We talked some about the possibility of increasing tourism here because now that I have been here I can see that there is a lot of potential for this country. He did say that there is talk of increasing tourism, but it doesn't sound like there are any immediate plans to increase the publicity for the country. Before I knew about this program for the residents, I didn't know that Eritrea was a country. I also would never have thought to visit because of the surrounding countries--Sudan, Ethiopia, and the close proximity to Somalia. Now that I have been here, however, I see that this small country is actually very safe and relatively tourist friendly. The problem though with the lack of knowledge about this place and the perception of this part of Africa is still a huge hindrance. Another major problem with tourism here is the lack of freedom for visitors. A permit has to be obtained to go almost anywhere in the country. Also, there needs to be more for tourists to do while they are here and some of the restrictions on travel need to be lifted. Regardless of what happens, I do see this as a place that I would love to come back to someday.
Generally, the people here are beyond friendly. They are also very beautiful and definitely gracious in everything that they do. Above all they lack that air of stress that Americans have. The culture is so relaxed (almost annoyingly so), which is indicative in the 2.5 hour lunch break that they take every day. The lunch break is also a necessity so that they can return home for lunch because people are relatively poor here. One thing that I love seeing are the older men--in their 50s to 70s even out in their suits (because a large part of the older male population wears suits) riding their bicycles. Very few people have cars, and bicycle is a very common and reasonable way to get around this city. There are also a lot of buses, but due to the crowding on the bus and the fact that so many people have Tb, we have avoided those.

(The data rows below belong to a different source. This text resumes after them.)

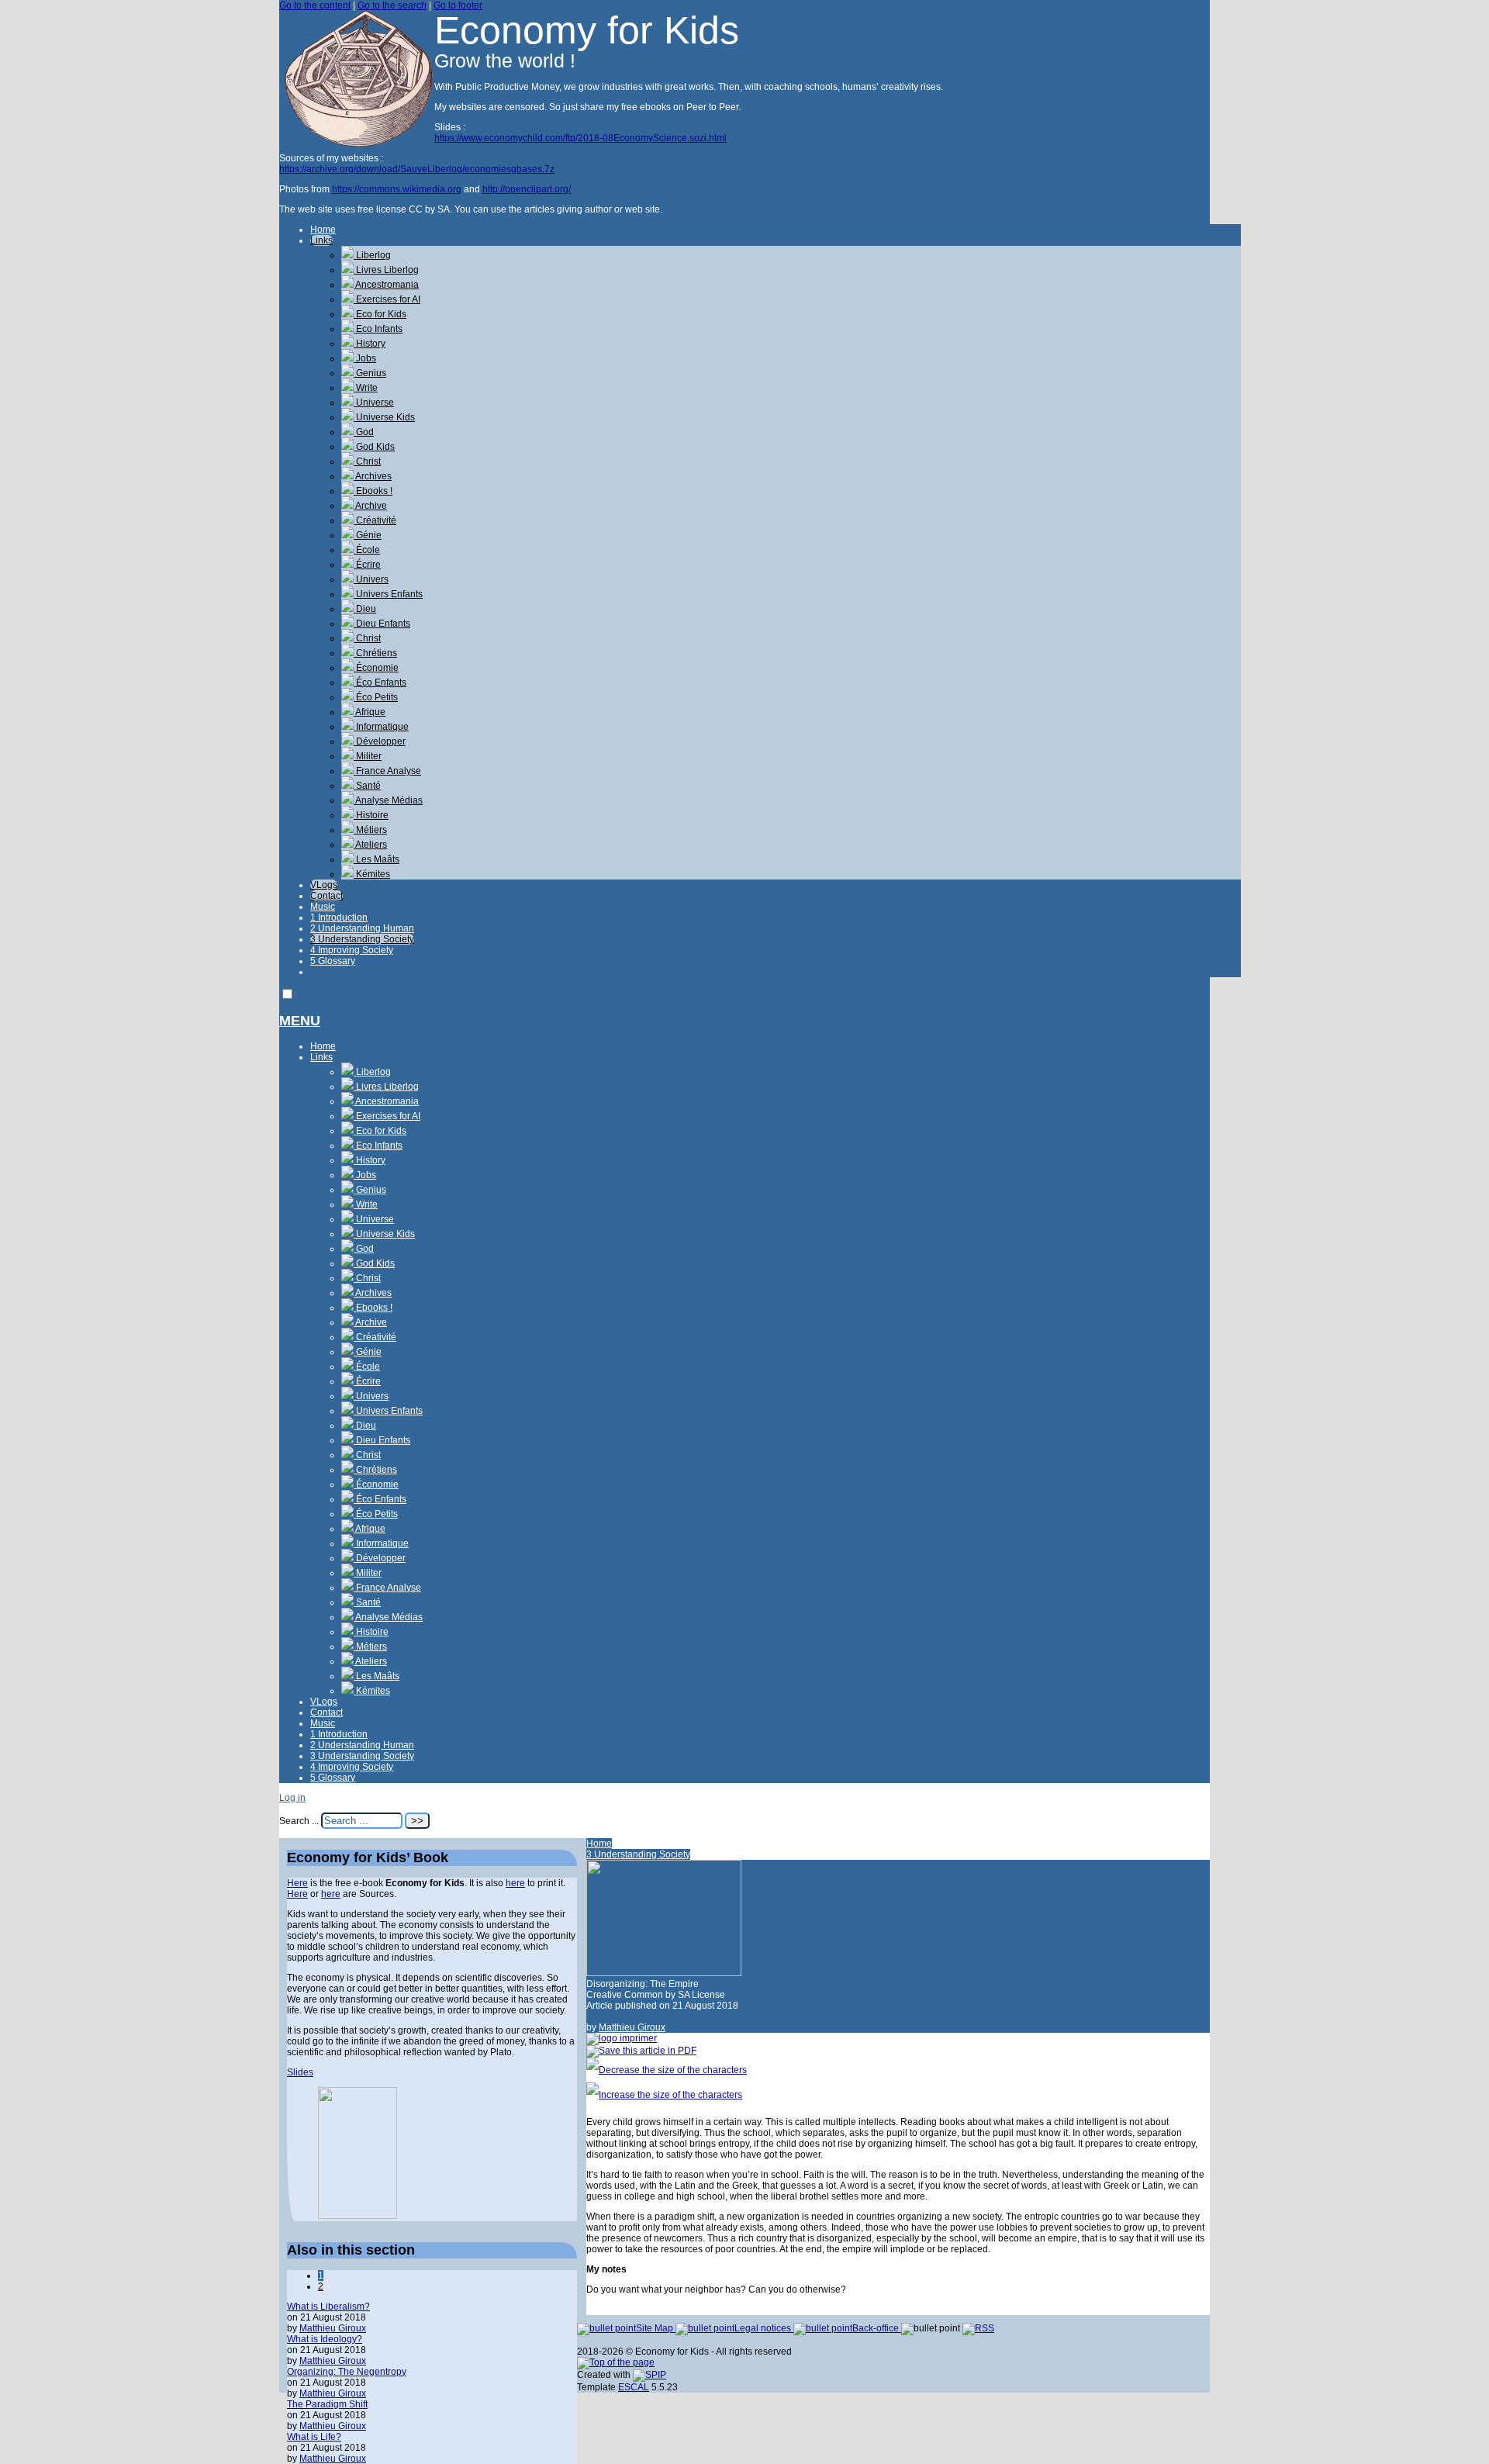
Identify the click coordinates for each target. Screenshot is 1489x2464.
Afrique (369, 712)
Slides (300, 2072)
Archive (370, 505)
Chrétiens (375, 653)
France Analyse (387, 770)
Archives (373, 476)
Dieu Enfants (382, 623)
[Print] (621, 2038)
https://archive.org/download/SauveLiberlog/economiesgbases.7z (416, 169)
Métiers (370, 829)
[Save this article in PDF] (641, 2050)
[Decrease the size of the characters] (666, 2070)
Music (322, 906)
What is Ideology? (324, 2339)
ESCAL (633, 2387)
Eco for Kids (380, 314)
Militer (368, 756)
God (364, 432)
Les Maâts (376, 859)
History (369, 343)
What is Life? (314, 2436)
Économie (376, 667)
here (515, 1883)
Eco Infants (378, 328)
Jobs (365, 358)
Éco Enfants (380, 682)
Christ (367, 461)
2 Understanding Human (362, 928)
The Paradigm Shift (327, 2404)
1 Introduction (339, 917)
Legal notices (763, 2328)
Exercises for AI (387, 299)
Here (297, 1883)
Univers (371, 579)
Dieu (365, 608)
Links (321, 240)
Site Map (655, 2328)
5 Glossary (332, 961)
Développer (380, 741)
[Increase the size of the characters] (664, 2094)
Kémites (372, 874)
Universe (374, 402)
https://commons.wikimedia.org (396, 189)
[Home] (356, 143)
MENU (299, 1020)
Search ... (299, 1821)
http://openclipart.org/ (526, 189)
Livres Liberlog (386, 269)
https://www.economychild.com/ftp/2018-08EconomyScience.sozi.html (580, 138)
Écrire (367, 564)
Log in (292, 1797)
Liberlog (372, 255)
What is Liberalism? (328, 2306)
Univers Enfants (388, 594)
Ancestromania (386, 284)
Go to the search (392, 5)
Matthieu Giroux (632, 2027)
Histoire (371, 815)
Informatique (381, 726)
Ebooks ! (373, 491)
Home (323, 229)
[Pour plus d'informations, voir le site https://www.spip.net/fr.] (649, 2374)
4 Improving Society (351, 950)
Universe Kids (384, 417)
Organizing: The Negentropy (346, 2371)
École (367, 549)
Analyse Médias (388, 800)
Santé (367, 785)
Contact (326, 895)
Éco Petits (376, 697)
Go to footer (458, 5)
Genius (370, 373)
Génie (368, 535)
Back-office (876, 2328)
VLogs (323, 885)
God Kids (374, 446)
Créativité (375, 520)
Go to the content (315, 5)
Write (366, 387)
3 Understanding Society (362, 939)
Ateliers (370, 844)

The second half of our Good Friday involved going to Melles' house where we were able to meet his two kids, talk with his wife, Tsige (pronounced see-gay), and once again eat dinner. We started the evening with a more formal coffee ceremony again. So, today, I have had essentially 5 shots of espresso. ZZZZZzzzztttzzz...zzzztttzzz...(I may need an ambien and some benadryl to fall asleep tonight!). As it was 2 nights ago, the food was incredible. I don't want it to seem like all I'm doing here is eating, but much like in the US, the social gatherings are centered around food. Tonight's conversation with Melles and his family was the most natural and entertaining that we've had since we've been here. His family is so nice and easy to talk to. His children also speak excellent English with almost an American sort of sound. Tonight was a fun night with plenty of jokes and another lesson on the Tigrinya language. It was a good ending to our time with Dr. Windus who had to leave to head back to US tonight. Tomorrow should be another busy day of exploring the city Hannah and I and now Henish as well.